▶ [WHAT YOU ARE ASKED TO DO] In the data, find each line where the word "with" appears and list that line.

[Records from a data collection]
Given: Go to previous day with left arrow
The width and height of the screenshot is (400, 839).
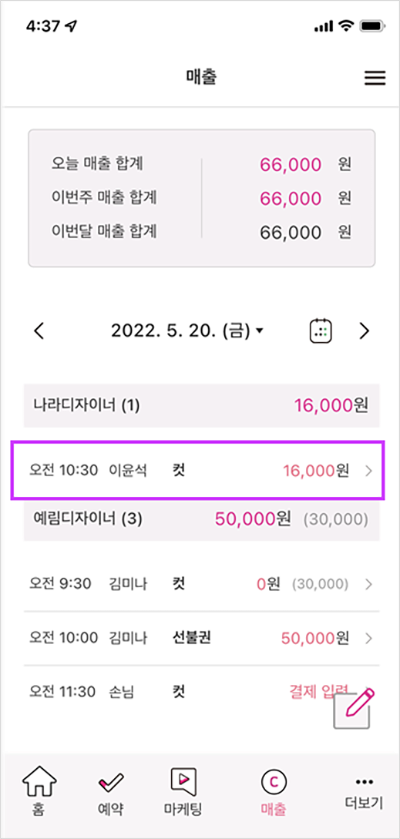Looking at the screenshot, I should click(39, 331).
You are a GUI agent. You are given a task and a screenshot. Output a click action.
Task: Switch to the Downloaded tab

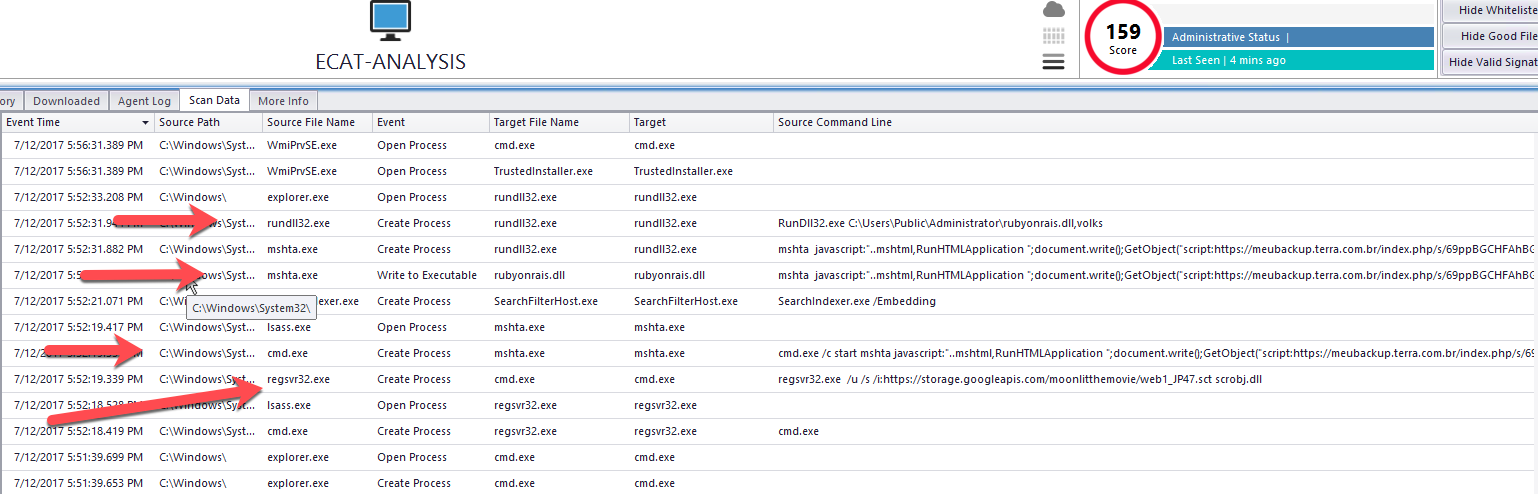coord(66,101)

...

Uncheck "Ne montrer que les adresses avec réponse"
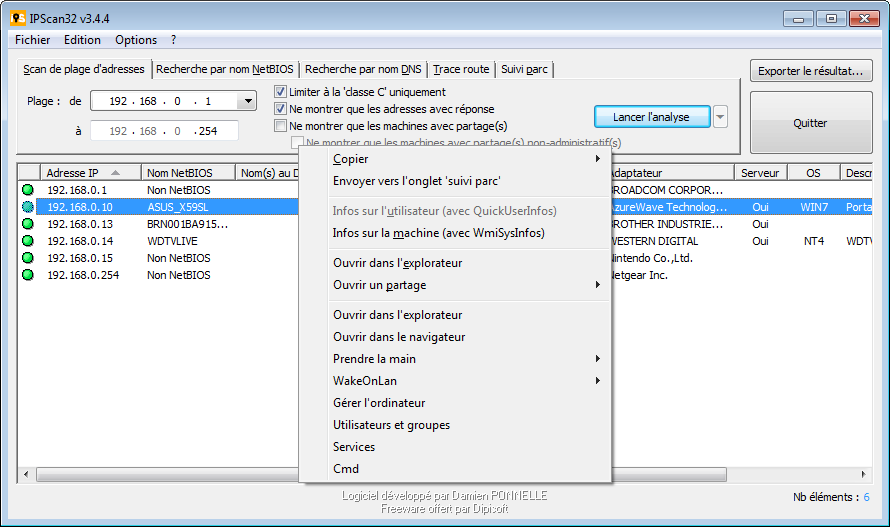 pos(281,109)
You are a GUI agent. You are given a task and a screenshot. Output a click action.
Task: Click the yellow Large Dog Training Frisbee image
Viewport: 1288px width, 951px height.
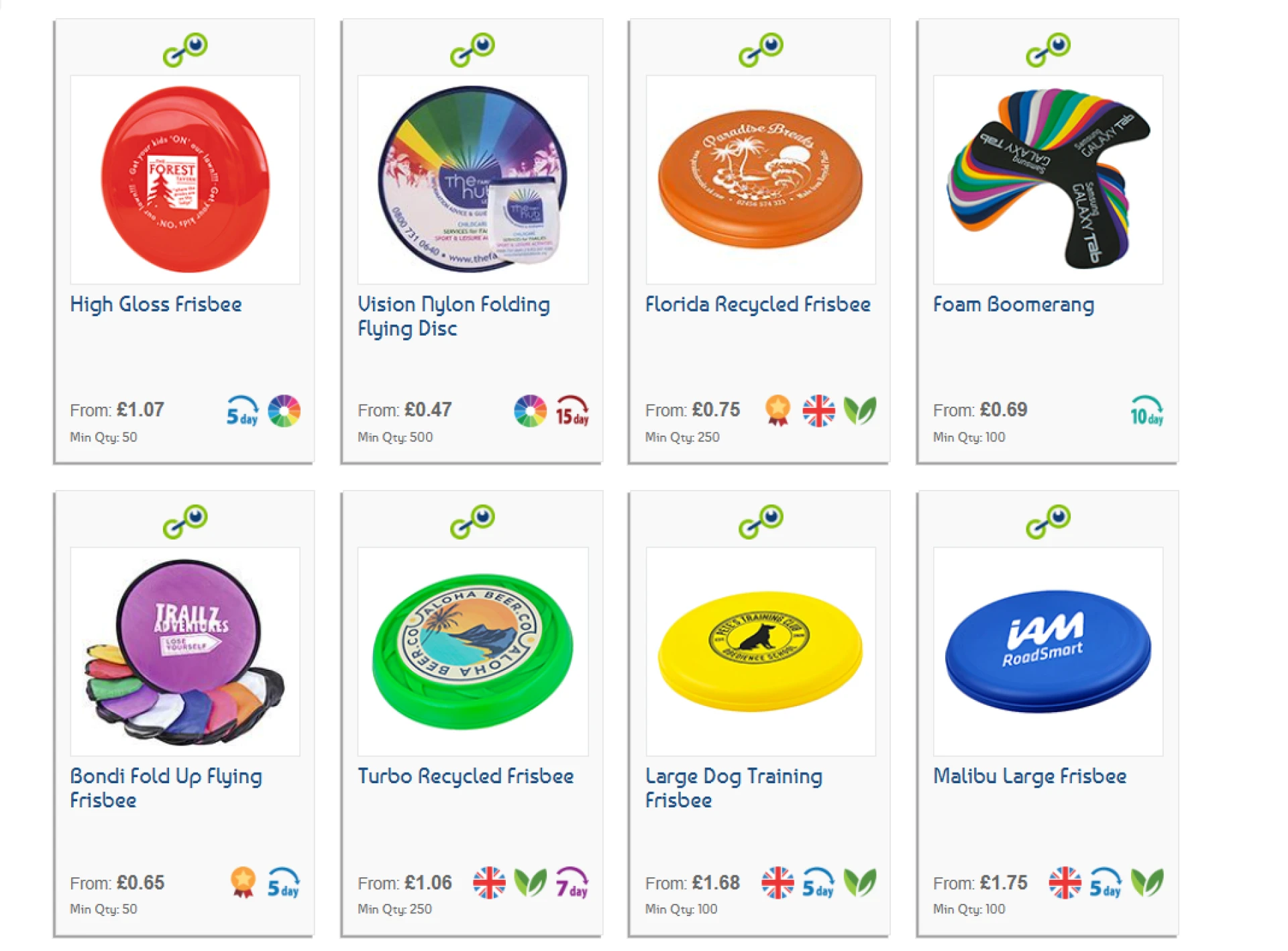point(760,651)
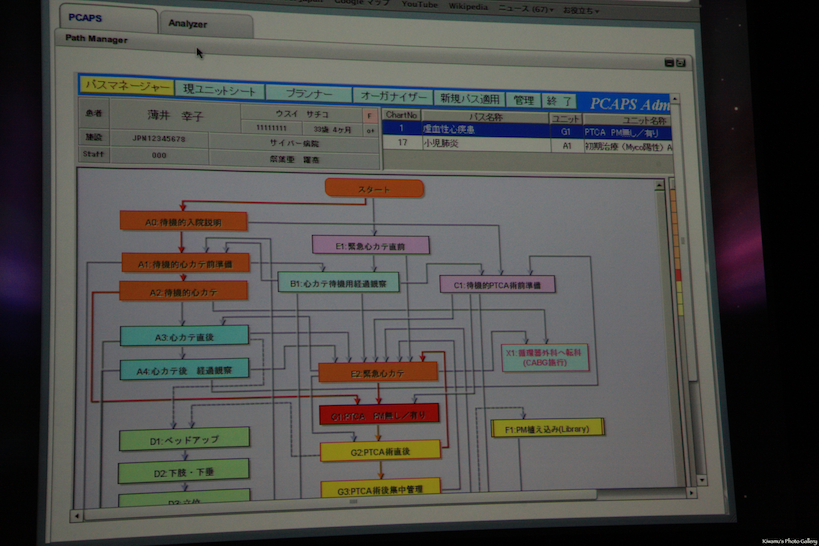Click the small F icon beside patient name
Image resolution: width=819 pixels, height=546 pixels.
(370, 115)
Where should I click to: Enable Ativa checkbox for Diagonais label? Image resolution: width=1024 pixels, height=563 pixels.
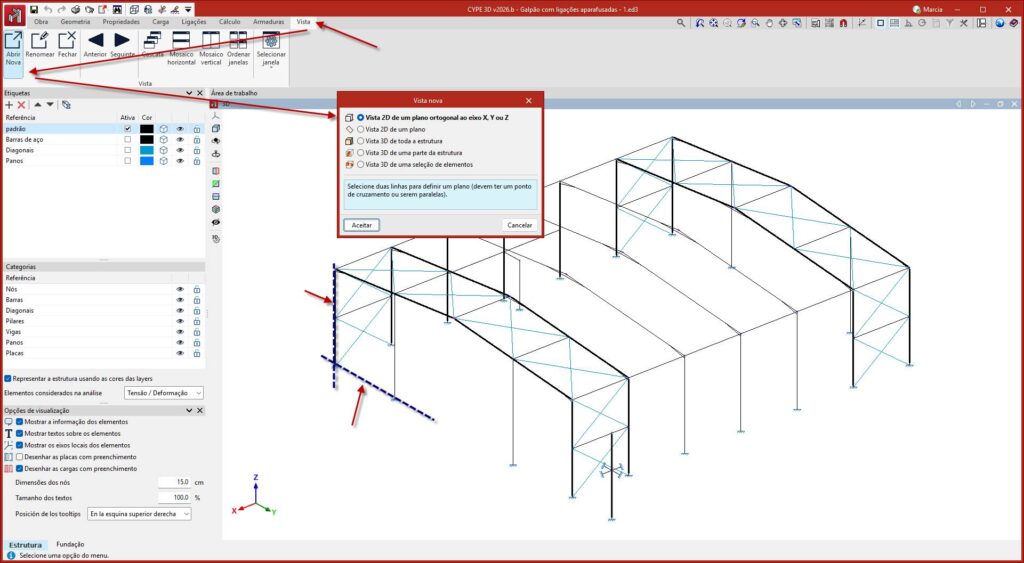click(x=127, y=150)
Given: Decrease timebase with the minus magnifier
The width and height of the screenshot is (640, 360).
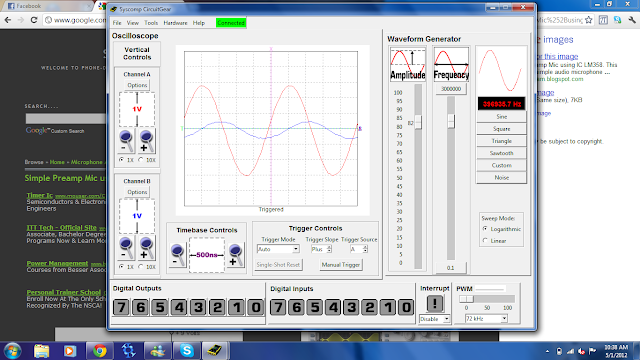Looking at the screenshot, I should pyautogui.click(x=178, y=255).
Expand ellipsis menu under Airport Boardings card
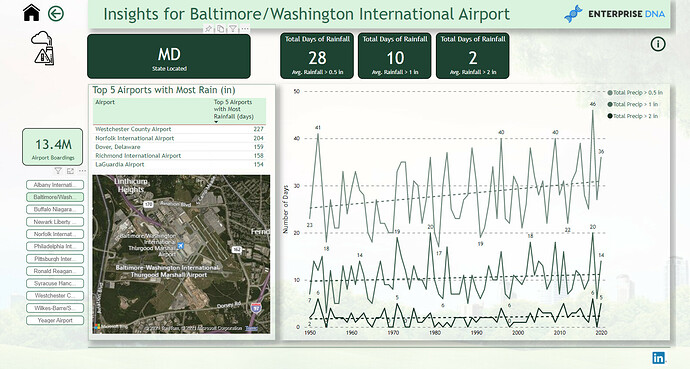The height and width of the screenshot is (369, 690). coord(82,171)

--

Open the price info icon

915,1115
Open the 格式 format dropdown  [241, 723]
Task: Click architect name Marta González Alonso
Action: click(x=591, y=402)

▶ [ANSWER SECTION]
Given: Go to previous day with left arrow
Given: Decrease timebase with the minus magnifier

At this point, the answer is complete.